> _The data_:

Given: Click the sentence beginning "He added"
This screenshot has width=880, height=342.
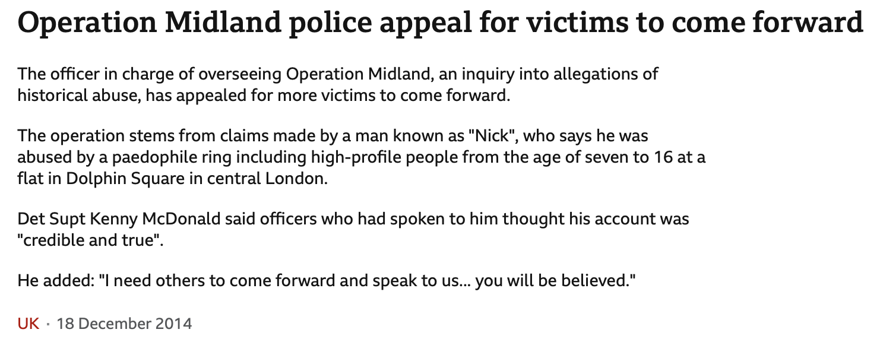Looking at the screenshot, I should 327,281.
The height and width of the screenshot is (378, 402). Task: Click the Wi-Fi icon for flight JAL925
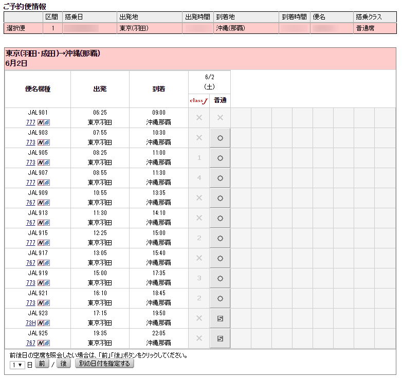(x=47, y=343)
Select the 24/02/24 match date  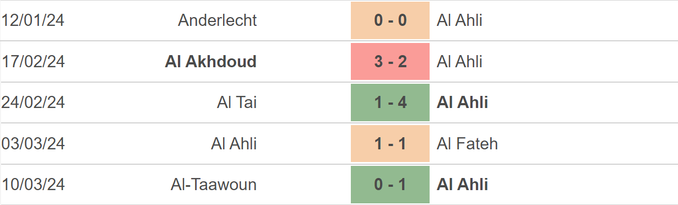click(33, 103)
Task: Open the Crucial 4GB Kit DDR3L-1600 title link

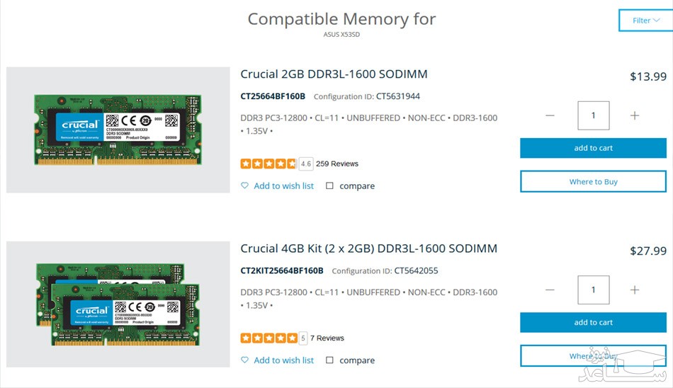Action: click(368, 249)
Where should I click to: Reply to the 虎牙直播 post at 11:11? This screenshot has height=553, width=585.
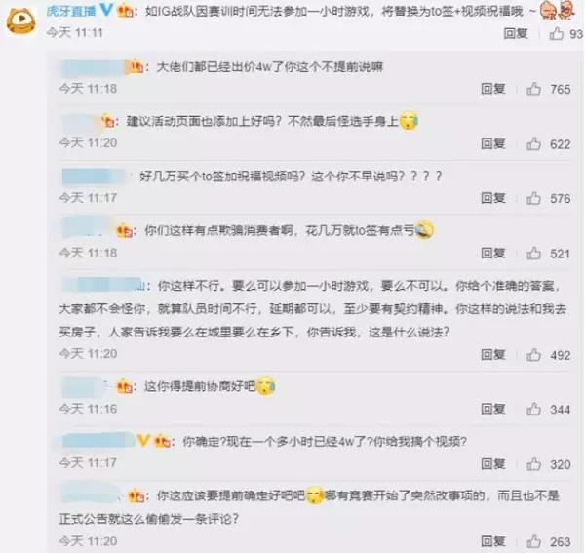click(516, 33)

> _What you will do_:
The copy starts at the line holding "Where should I" and ends at the last line of the records above. Transcribe those lines exactly, pictures excluded.

> _Exercise response_:
Where should I click to: Reply to the 虎牙直播 post at 11:11? This screenshot has height=553, width=585.
click(516, 33)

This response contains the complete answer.